Slint weren’t the first or last band to understand the kind of thought that must go into the details of songwriting, but they were the band that opened my eyes to nuance in song craft. Hence Spiderland may well be the most life-changing of any album I’ve ever owned. This goes back to what I was saying the other day about the song vs. the sound. Spiderland taught me that more needs to go into one’s music beyond “that sounds cool,” and that, beyond lyrics or vocal delivery, a song can explore feelings more subtle than love or anger purely through how the instruments are played.
This only scratches the surface of my feelings for this record—I could post all week about it, at least.
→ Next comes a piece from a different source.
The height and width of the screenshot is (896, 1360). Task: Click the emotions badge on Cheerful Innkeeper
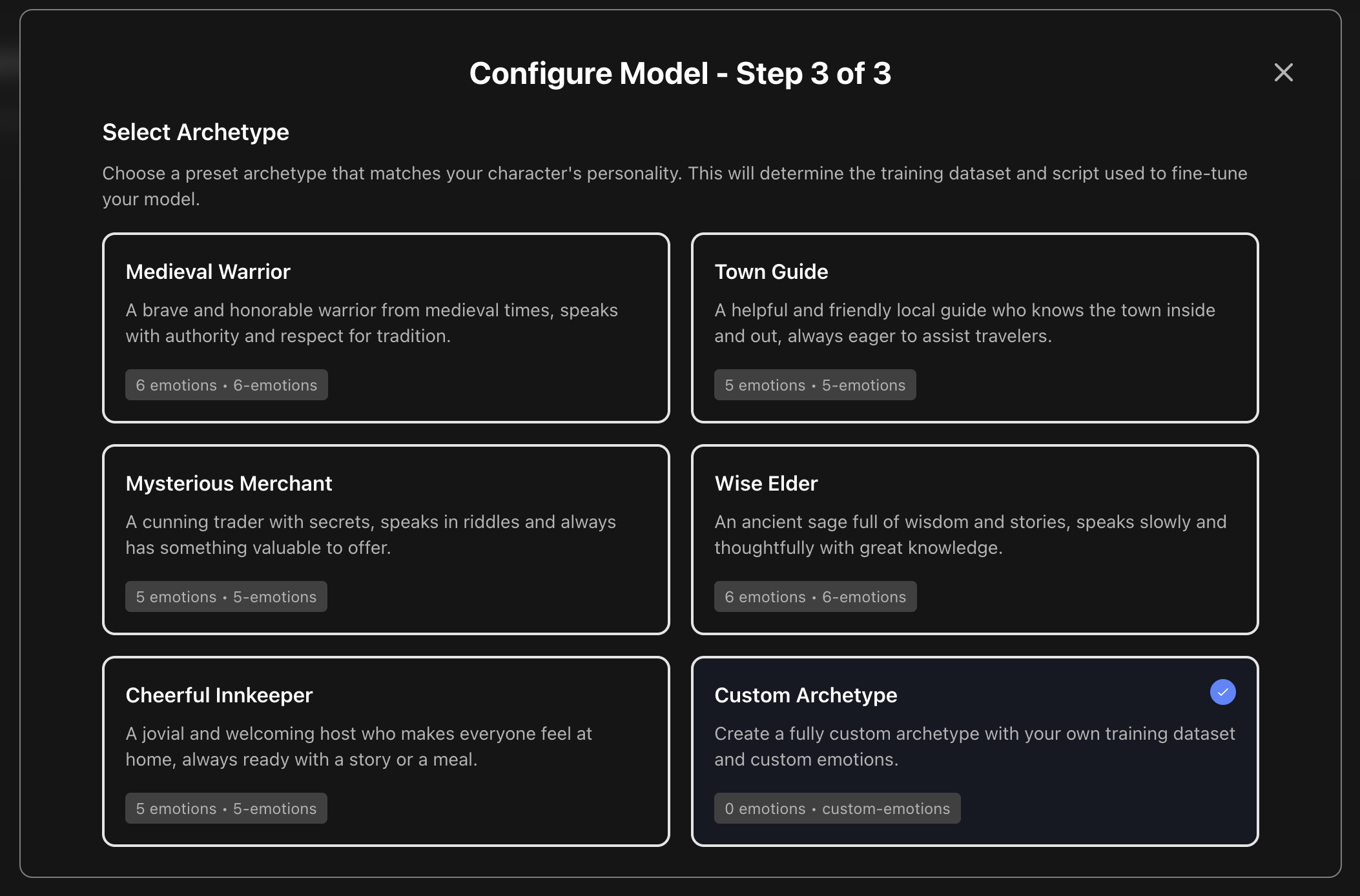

Nevertheless, next up: Drive Like Jehu.
seriously? no one posted a comment on this when you originally wrote it?
people are so weird.
at any rate, i am so thrilled to read about how these (i read the DLJ first, as you might guess) albums affected the way you listened to music--they definitely had the same "life-changing" affect on how i listened to music.
i am trying to think now of which albums i would list...ones that sparked what i can point to as periods in my life in which i fell in love with music again, where it seemed like every song i fell for had been written for me.
i am not someone who writes about music like you do, but i'll shoot you an e-mail if i think of anything good.
i'd be interested to see if we had more intersections on our musical x/y axis.